The Jewish girl who shook Hitler's hand

Hanni Begg was a Berlin schoolgirl when the Nazis came
for her family in 1943. Through sheer luck she evaded
capture before later coming face-to-face with Hitler. This
is her story of survival.
Her father had a plan for when the Nazis came for their
family - they would kill themselves with cyanide.
But both the 14-year-old and her father were out when, in
1943, the Gestapo arrived at their third-floor flat in Berlin.
Her younger brother Max and sister Ruth were not so
lucky, they spent the rest of their short lives in Auschwitz-
Birkenau concentration camp.
"I never saw my brother and sister again," said Hanni, now
86.
"I knew I wouldn't see them again, that was quite clear to
me. I never had any more hope, by that time I knew too
much.
"At first I cried. Then I just had to carry on and put it at
the back of my mind."
After Hanni's mother died of cancer in 1939, her father
warned her of the threat their small Jewish family faced
from the Nazis.
"They took all of our money and wouldn't give us ration
books," she recalled.
"Right away my father talked about Mein Kampf [Hitler's
self-penned blueprint for a Third Reich] to me. He said I
had to be aware I would be surrounded by anti-semitism
but would have to be very proud of my Jewish background.
"He also said we would get a letter from the Gestapo on
some day saying they would come and collect us and take
us to a camp for our own protection, each must prepare a
suitcase, all our belongings would be returned when we
came back.
"My father knew this was all lies. He told us not to believe
the propaganda. He said we would never go to a camp.
"He brought out a box which had four cyanide tablets in it,
he said when we get that letter we will all take the tablets
and die.
"I thought that was romantic, that we would die together."
The letter never came, but the Gestapo did.
"When I came home from school some neighbours were
waiting outside and said I wasn't to go in because the
Gestapo would be waiting to take me away. I didn't see my
father again for years.
"I had to disappear, but there was always some help from
somebody despite the danger to themselves."
She lived with neighbours and friends who hid her real
identity, part of which involved her going to school.

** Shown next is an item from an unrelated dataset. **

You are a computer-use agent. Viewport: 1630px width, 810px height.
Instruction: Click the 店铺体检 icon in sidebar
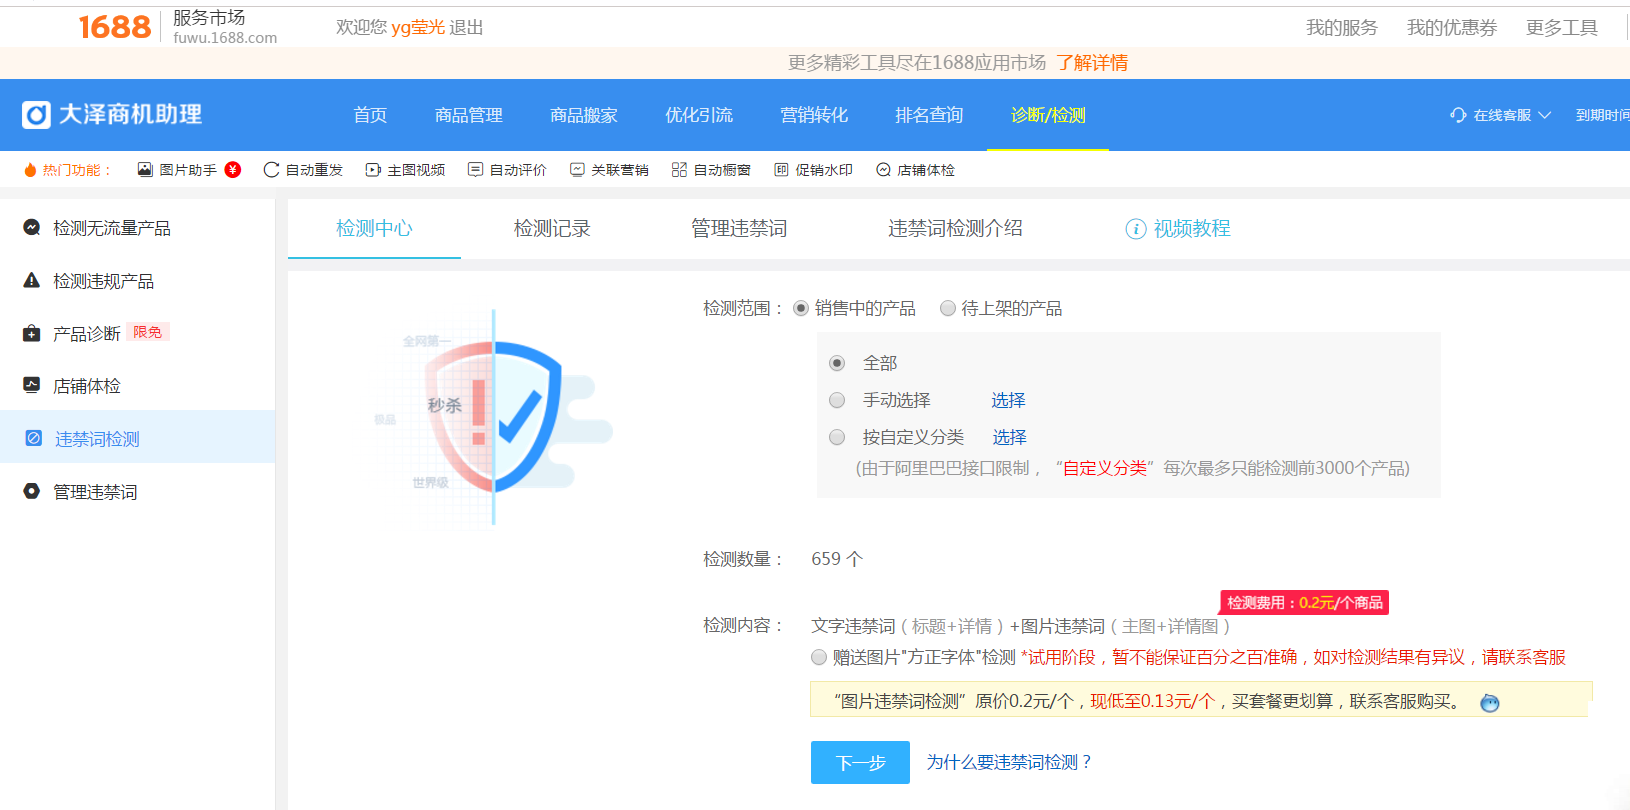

And it was there that she came face to face with Adolf
Hitler.
"He came to our school. I was in the front row and I was
the only child in that class from a Jewish background but I
didn't look Jewish.
"He was surrounded by guards, we shook hands for a
second and it was all finished.
"Afterwards I felt ashamed I had actually done it but I
couldn't have done anything else.
"Firstly, I didn't have enough time to think about, and
secondly, it would have been very dangerous if I hadn't."
As the war came to a close, Hani finally located her father
through a friend - he was living in a room in a bombed-out
house in the city.
He was suffering from tuberculosis and died on 9 May
1945 as soon as he found out the war was over.
Hanni buried him in the yard.
She was then adopted by another family before a friend
saw an advert for young German women to move to Britain
to train as nurses for the newly formed NHS.
Hanni moved and eventually married a doctor, settling in
Guisborough near Middlesbrough, where she has lived ever
since.
"Do I feel grateful to have survived? Not always, no, I've
felt guilty a lot of my life that I'm the one here. Why should
I have survived?
"It was just a stroke of luck that I wasn't there when the
Gestapo came that I survived.
"I've had a happy life and normal life now, managed to
have a family and I'm grateful for that."